Across the records that follow, determine how many lines contain "showing" and give only the resulting number.

++++++++++

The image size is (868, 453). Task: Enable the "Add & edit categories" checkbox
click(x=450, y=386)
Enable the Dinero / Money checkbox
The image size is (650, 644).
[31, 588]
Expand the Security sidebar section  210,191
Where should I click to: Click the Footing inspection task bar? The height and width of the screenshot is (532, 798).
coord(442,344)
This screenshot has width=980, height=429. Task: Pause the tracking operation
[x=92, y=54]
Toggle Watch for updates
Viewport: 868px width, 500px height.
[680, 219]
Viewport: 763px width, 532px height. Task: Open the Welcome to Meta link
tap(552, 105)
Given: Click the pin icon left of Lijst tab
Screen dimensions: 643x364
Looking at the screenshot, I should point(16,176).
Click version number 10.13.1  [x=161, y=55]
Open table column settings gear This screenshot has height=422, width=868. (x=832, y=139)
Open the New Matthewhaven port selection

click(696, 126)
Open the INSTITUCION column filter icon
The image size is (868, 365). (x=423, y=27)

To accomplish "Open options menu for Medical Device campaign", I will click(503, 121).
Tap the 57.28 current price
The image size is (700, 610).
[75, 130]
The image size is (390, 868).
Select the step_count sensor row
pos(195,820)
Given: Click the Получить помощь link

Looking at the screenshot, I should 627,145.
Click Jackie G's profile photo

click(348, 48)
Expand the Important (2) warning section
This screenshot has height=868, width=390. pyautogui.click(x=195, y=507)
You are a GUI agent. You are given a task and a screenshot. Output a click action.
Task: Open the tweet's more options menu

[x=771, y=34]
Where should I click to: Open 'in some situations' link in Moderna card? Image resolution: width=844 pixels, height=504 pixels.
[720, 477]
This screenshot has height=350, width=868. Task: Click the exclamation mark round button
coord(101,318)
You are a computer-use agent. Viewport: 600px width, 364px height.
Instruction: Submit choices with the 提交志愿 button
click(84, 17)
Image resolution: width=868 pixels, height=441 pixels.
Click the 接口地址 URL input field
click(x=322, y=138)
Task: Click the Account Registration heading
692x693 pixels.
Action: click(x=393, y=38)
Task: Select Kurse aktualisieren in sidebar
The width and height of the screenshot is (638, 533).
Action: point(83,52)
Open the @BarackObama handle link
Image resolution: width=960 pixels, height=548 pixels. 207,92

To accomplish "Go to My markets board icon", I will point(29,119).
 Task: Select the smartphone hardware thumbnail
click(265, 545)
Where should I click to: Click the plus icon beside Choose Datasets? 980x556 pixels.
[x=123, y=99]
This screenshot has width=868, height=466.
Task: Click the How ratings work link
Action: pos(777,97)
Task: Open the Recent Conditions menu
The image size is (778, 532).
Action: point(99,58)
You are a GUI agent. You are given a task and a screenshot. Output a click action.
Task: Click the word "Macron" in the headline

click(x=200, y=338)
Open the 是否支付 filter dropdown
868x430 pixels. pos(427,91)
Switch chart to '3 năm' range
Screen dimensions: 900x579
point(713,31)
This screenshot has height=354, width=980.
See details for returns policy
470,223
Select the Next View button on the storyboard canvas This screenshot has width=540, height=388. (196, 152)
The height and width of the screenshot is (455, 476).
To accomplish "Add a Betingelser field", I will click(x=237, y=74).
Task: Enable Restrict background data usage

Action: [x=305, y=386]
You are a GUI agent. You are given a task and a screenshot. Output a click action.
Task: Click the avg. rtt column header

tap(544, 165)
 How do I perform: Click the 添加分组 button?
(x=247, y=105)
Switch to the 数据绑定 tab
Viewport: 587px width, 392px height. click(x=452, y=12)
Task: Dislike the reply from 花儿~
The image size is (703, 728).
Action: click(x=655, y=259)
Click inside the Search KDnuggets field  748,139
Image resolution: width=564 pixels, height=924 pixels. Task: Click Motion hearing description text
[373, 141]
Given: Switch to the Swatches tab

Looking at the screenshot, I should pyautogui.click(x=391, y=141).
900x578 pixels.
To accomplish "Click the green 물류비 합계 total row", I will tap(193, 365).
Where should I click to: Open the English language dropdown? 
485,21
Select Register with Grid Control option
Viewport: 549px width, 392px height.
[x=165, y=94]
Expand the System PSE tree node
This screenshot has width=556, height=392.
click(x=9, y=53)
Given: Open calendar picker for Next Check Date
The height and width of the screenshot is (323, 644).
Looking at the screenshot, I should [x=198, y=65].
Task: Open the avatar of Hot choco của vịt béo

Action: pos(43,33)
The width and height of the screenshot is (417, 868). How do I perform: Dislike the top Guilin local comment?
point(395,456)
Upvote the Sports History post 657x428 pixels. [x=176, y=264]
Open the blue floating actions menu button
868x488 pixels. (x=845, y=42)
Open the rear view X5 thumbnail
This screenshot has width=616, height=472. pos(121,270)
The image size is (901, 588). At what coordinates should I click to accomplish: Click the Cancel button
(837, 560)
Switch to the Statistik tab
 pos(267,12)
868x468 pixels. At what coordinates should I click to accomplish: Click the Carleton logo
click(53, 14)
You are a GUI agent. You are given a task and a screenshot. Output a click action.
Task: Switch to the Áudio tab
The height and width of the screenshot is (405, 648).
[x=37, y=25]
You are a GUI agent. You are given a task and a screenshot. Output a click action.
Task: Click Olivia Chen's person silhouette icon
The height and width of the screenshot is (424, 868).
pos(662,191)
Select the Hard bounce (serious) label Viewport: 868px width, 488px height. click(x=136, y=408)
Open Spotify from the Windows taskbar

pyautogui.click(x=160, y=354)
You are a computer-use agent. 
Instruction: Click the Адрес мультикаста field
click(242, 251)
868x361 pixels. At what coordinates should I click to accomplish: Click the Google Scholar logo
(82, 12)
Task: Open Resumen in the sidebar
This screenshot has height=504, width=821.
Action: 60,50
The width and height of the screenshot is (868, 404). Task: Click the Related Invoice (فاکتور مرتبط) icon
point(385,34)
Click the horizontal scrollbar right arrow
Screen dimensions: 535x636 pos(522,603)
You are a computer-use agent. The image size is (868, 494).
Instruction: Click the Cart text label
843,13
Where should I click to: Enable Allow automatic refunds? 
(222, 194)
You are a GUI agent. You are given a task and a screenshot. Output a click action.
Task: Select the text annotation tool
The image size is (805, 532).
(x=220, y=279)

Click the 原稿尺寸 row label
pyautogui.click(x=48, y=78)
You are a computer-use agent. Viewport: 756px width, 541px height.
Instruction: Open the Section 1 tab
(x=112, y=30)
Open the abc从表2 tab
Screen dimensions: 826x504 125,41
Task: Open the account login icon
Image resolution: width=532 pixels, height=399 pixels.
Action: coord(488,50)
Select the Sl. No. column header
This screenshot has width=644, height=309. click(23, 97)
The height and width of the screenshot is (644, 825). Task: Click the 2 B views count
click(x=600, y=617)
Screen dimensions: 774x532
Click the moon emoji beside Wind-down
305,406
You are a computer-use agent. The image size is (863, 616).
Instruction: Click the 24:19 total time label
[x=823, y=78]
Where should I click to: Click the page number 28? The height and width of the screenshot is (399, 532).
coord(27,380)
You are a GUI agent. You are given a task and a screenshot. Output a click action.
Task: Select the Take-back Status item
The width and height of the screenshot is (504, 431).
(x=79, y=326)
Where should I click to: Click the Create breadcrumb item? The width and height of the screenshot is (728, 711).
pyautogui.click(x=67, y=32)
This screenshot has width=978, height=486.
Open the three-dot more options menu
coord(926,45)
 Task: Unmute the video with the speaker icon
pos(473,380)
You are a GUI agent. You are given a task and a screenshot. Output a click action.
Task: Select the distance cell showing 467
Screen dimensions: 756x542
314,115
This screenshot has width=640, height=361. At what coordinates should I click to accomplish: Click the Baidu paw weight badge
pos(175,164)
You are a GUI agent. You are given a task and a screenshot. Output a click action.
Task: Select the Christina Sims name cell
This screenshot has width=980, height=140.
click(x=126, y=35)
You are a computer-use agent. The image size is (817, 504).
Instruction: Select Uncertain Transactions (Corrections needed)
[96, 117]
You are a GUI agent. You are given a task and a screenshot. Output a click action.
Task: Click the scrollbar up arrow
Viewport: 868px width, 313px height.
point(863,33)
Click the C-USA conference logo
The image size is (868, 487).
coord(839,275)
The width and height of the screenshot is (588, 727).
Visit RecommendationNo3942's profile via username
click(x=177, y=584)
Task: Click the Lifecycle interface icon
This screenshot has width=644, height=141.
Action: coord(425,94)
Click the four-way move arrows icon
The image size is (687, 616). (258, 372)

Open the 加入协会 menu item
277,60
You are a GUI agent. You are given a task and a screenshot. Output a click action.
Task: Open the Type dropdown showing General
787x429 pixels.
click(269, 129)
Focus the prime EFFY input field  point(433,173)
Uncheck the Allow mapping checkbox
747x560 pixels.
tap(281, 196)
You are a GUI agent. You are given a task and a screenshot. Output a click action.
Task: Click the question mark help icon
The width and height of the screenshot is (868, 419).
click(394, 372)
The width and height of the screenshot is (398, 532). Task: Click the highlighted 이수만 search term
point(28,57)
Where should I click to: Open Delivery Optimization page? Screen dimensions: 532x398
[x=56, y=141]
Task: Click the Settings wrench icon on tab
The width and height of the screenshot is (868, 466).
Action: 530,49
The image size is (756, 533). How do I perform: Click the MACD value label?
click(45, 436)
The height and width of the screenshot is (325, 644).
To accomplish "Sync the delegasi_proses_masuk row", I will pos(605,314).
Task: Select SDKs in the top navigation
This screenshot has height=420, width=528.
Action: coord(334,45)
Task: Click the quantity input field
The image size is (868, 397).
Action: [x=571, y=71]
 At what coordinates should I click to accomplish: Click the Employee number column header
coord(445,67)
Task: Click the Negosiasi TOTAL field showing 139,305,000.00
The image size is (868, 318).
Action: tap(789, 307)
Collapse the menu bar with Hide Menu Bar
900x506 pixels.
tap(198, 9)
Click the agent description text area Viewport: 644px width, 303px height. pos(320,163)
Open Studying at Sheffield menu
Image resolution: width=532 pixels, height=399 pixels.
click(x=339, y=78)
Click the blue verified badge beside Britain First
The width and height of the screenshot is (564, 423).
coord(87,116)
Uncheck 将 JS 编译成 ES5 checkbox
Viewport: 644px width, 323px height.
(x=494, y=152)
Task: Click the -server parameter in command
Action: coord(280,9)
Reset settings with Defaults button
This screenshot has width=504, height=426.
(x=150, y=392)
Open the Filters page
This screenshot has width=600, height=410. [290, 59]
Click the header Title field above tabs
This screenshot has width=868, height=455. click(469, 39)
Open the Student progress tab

++++++++++

SOLUTION FOR THIS TASK
3